INSTRUCTIONS FOR THE TASK ▸
The response must be the exact lines from the line holding "The width and" through the end of the entries, with no pictures and nothing else.

SUPPLIED DATA ▸
Start of Block

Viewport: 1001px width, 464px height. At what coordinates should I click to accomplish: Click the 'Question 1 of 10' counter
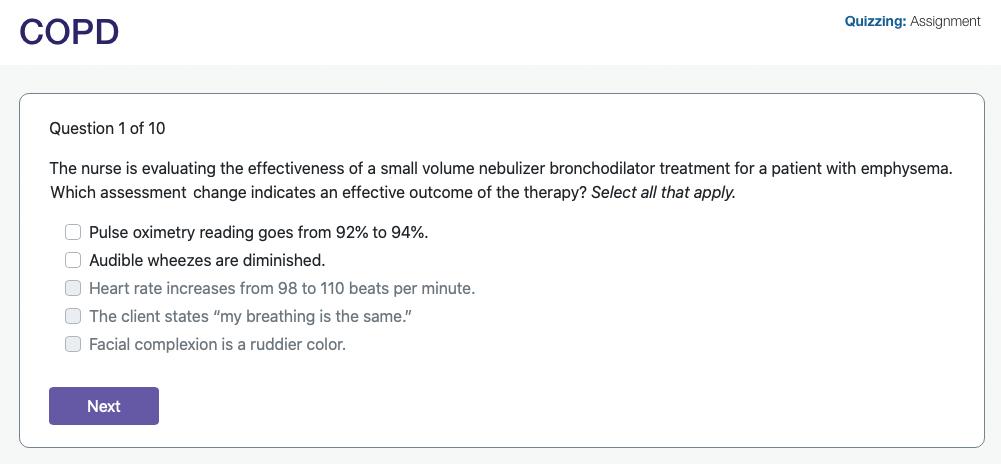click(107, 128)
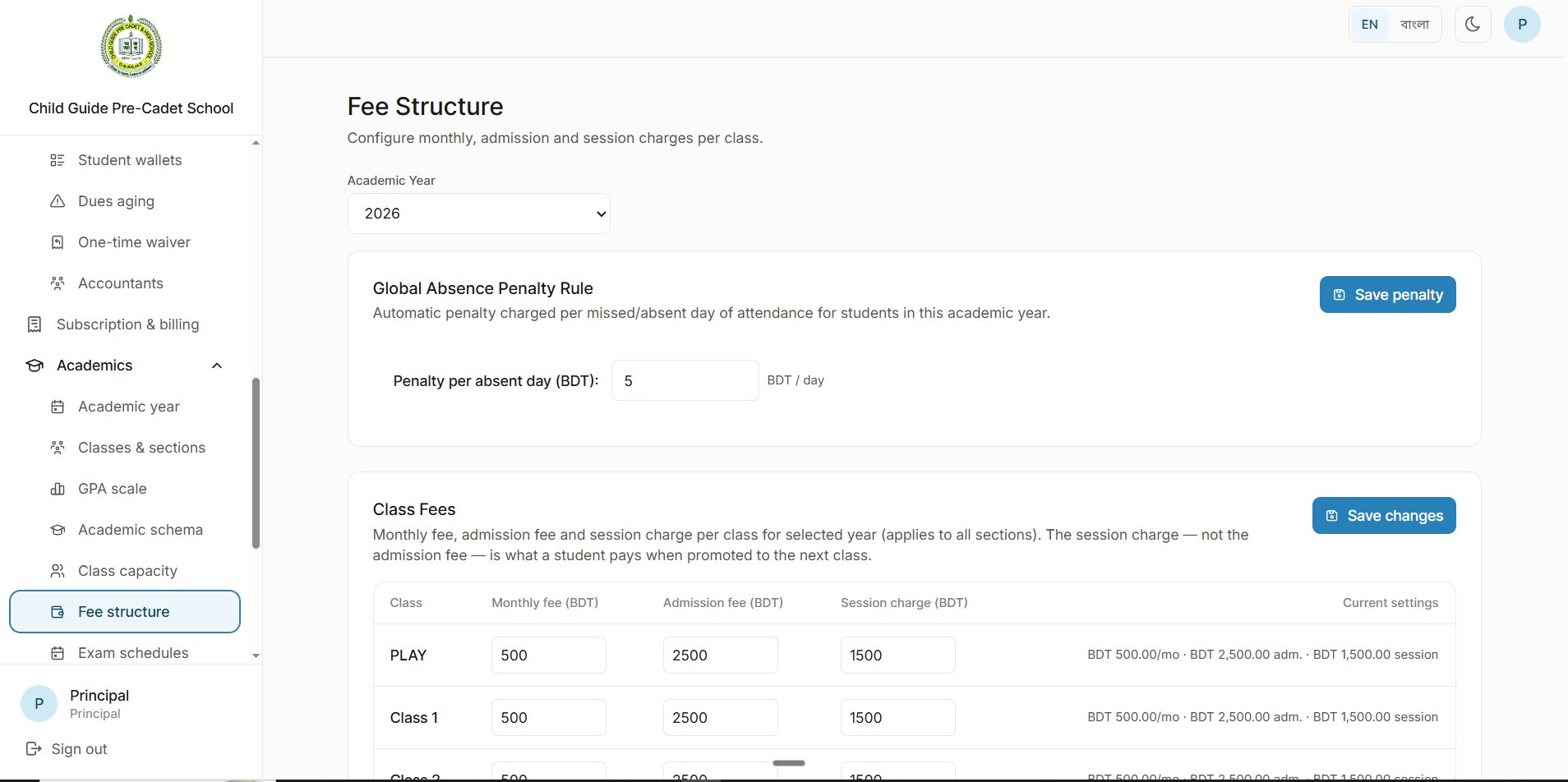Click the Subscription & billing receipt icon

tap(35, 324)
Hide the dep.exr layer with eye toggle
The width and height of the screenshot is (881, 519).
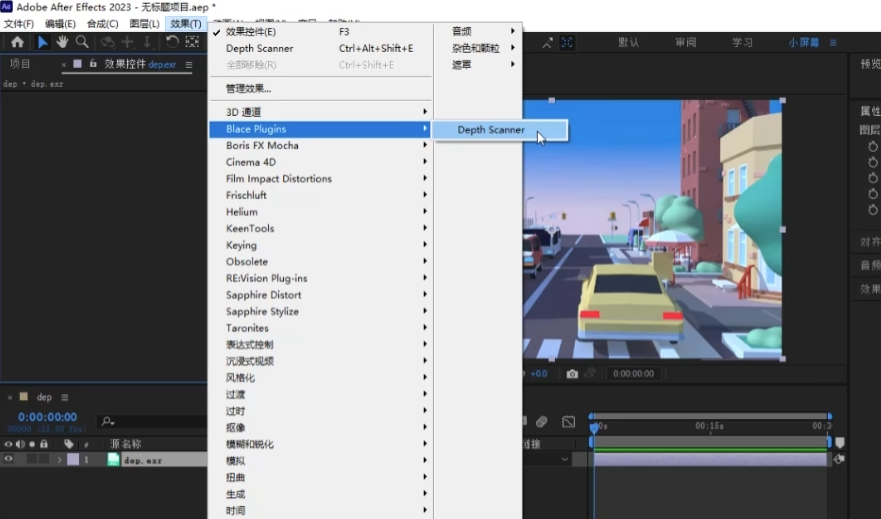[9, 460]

End of Block

RESULT OF THIS TASK ▸
The width and height of the screenshot is (881, 519).
[9, 460]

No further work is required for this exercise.